**Exercise description**
Starting at the first line of the entries, extract each line up to and including the one that contains "Task: Open 萧何桥's commenter avatar", but leave out the pictures.

**Exercise input**
* * * * * * * * *
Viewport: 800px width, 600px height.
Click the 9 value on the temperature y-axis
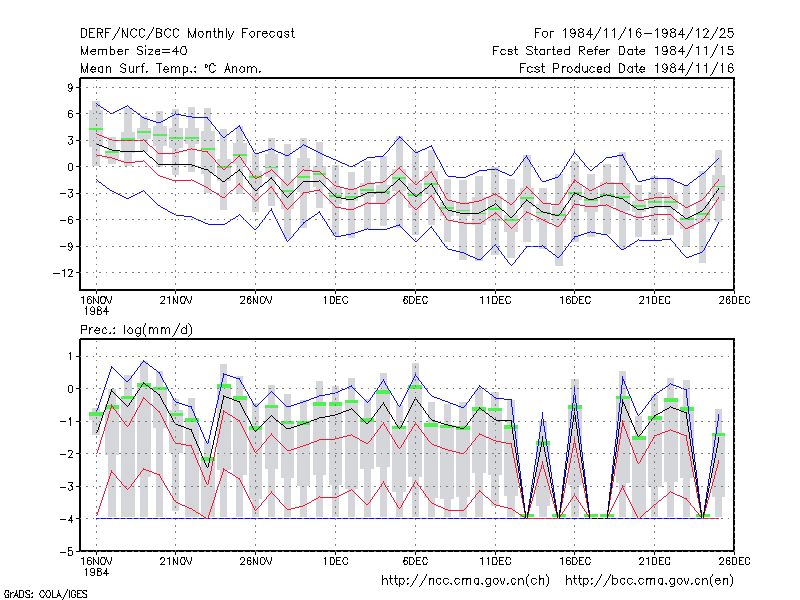point(70,88)
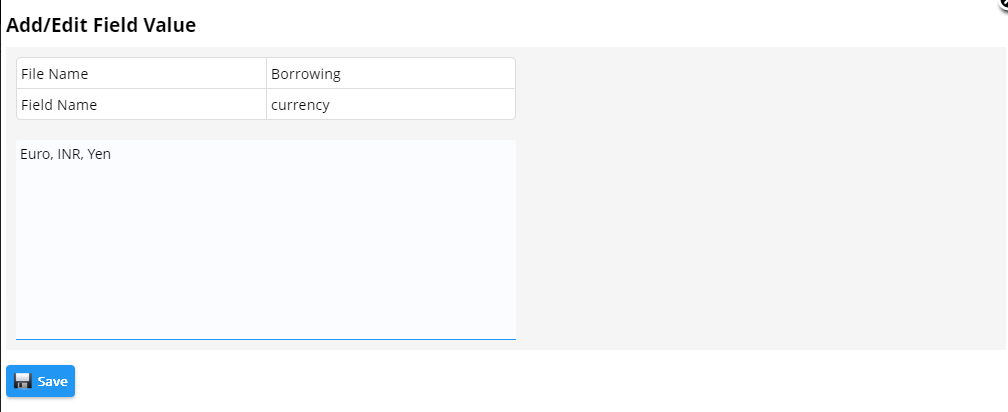Select the Borrowing value cell

(x=391, y=73)
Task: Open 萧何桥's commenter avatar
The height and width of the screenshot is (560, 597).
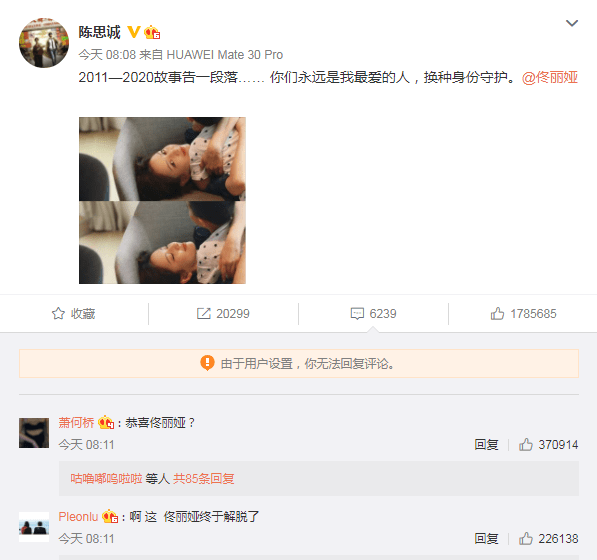Action: coord(34,433)
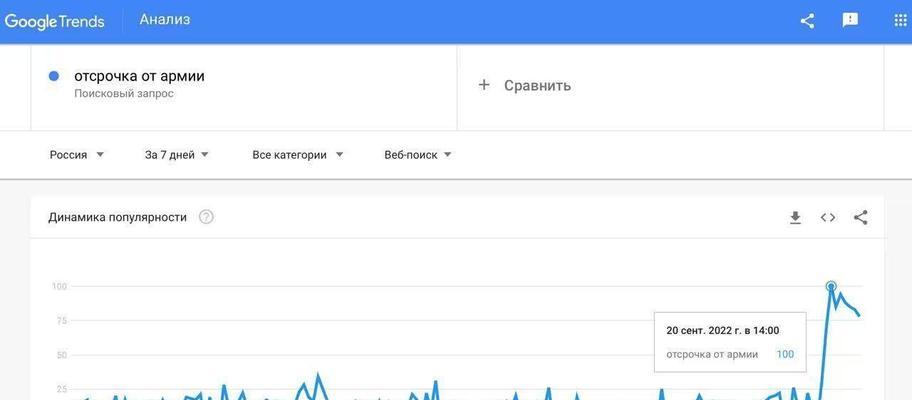Click the help icon near Динамика популярности
The image size is (912, 400).
point(206,217)
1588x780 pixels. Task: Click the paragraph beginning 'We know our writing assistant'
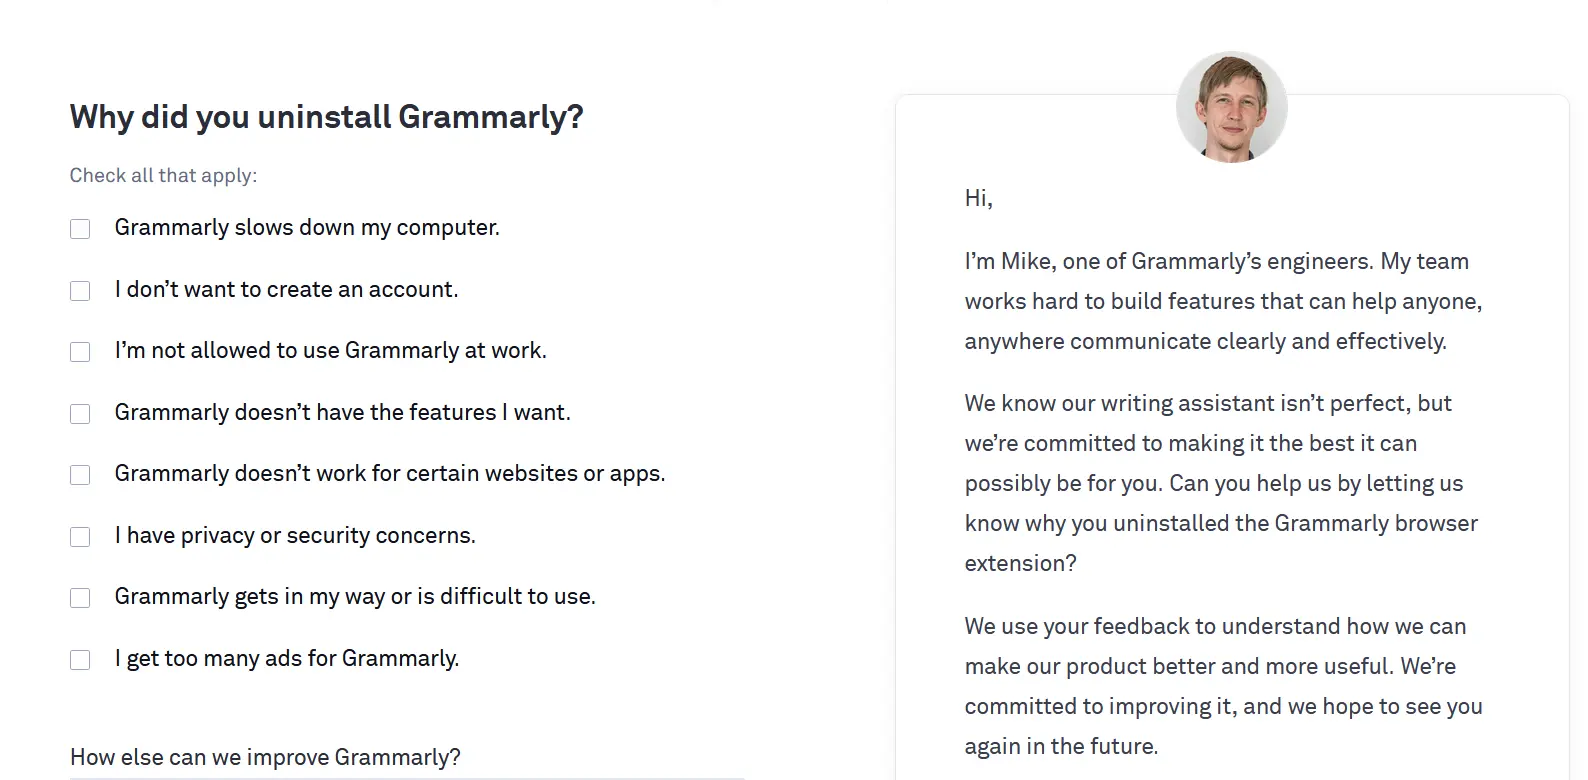(1221, 483)
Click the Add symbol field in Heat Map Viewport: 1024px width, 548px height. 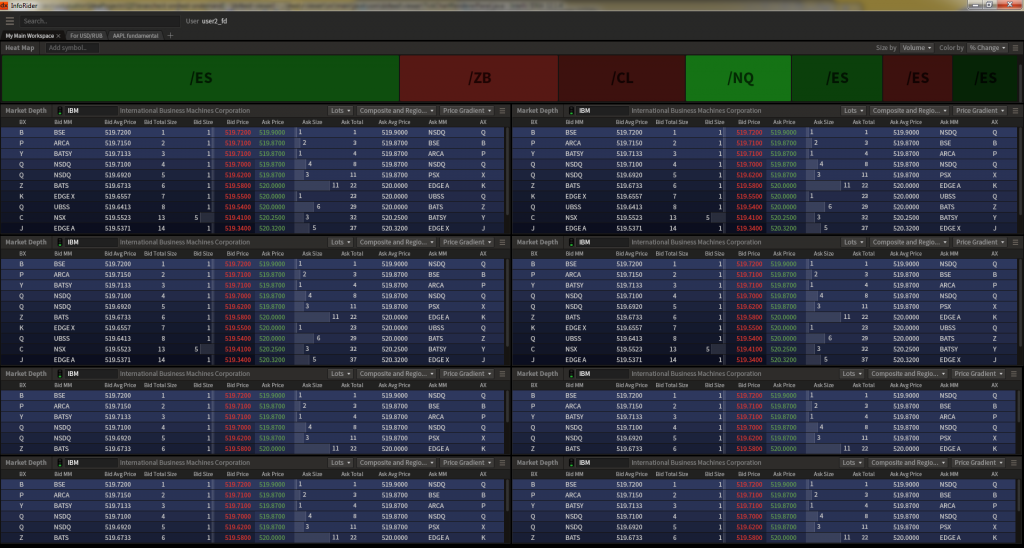pyautogui.click(x=72, y=47)
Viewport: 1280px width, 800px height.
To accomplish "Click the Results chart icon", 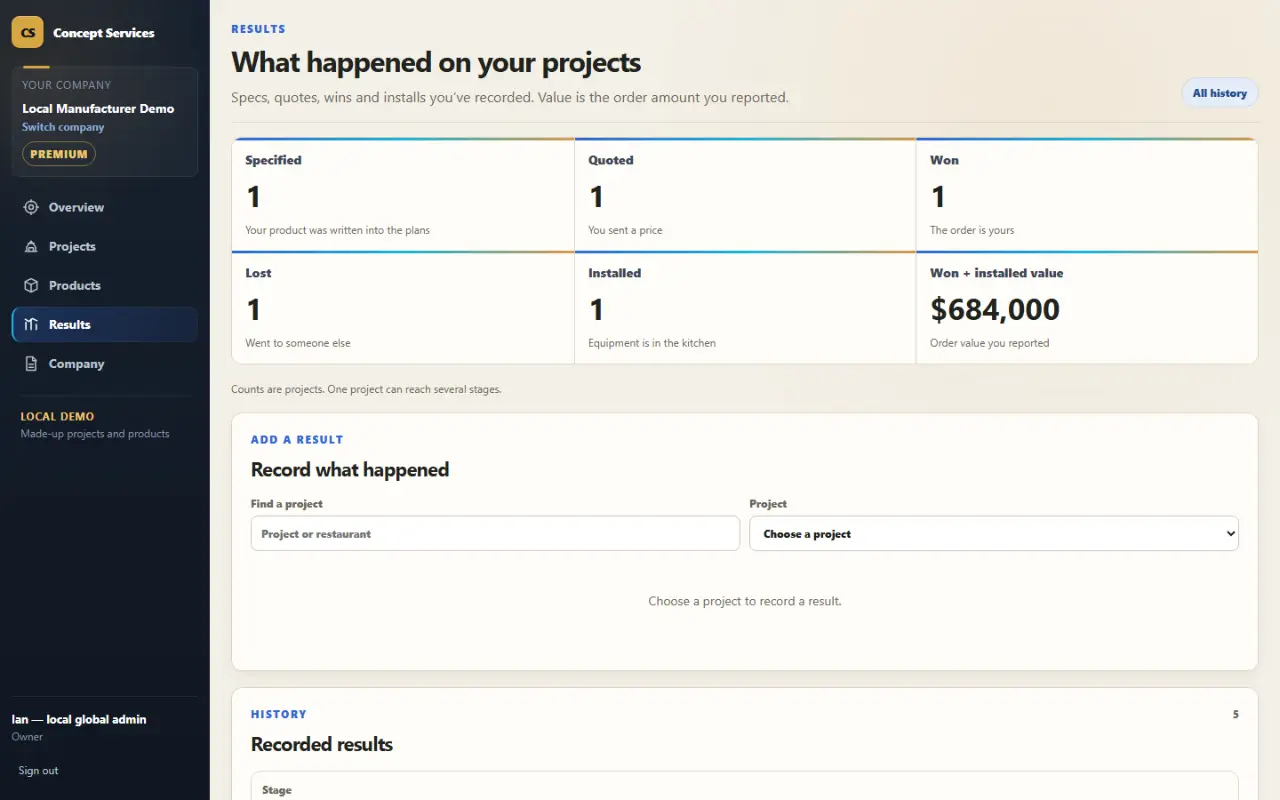I will point(31,324).
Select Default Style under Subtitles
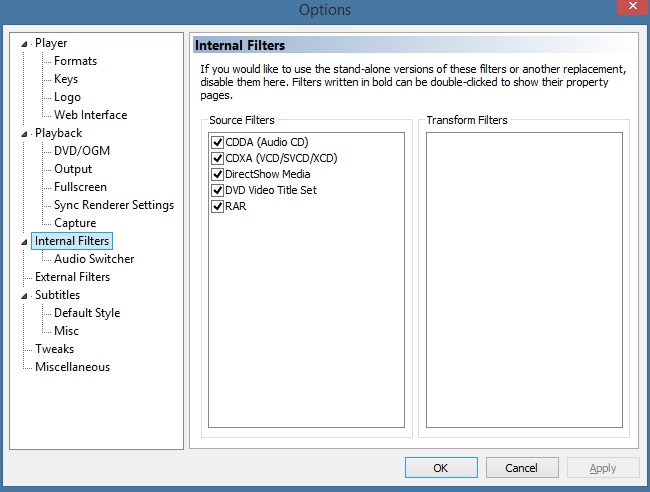650x492 pixels. pyautogui.click(x=87, y=313)
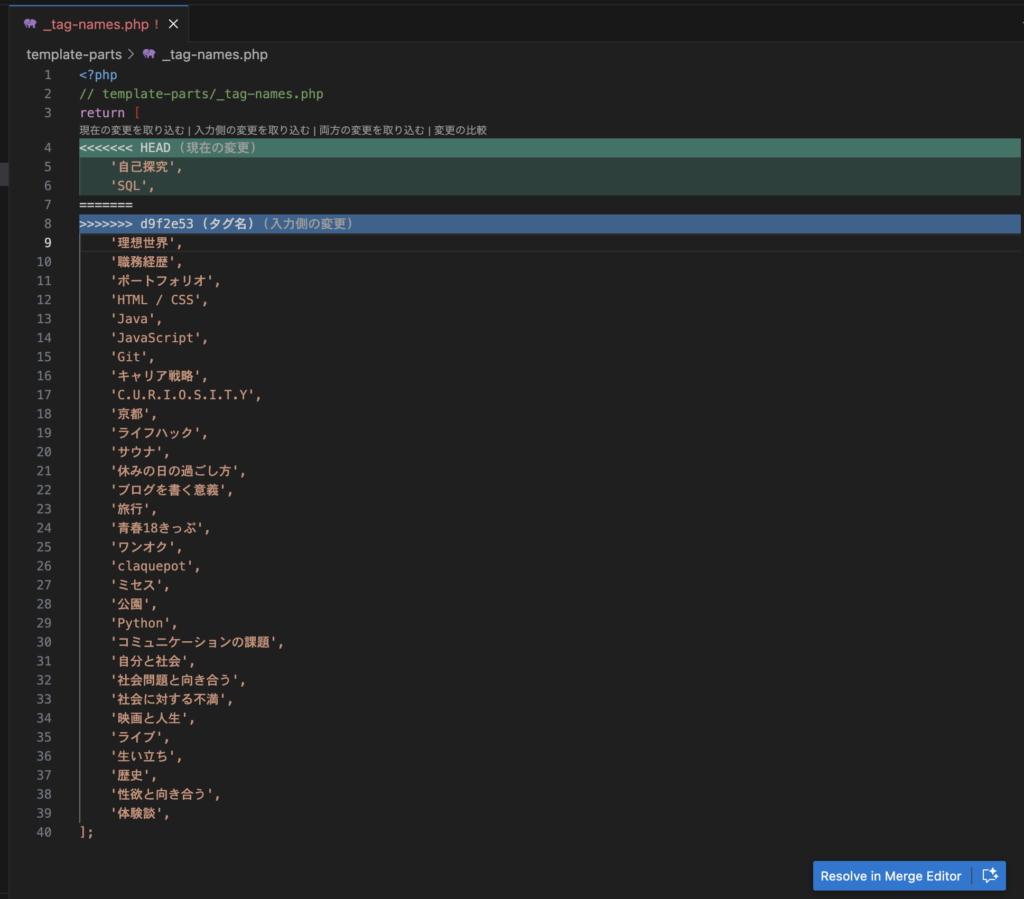Click the PHP elephant icon in the breadcrumb

click(x=149, y=55)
* * * * * * * * *
**Answer to this task**
Viewport: 800px width, 600px height.
Click the 9 value on the temperature y-axis
point(70,88)
Select the Borrowing value cell

(x=391, y=73)
Task: Open 萧何桥's commenter avatar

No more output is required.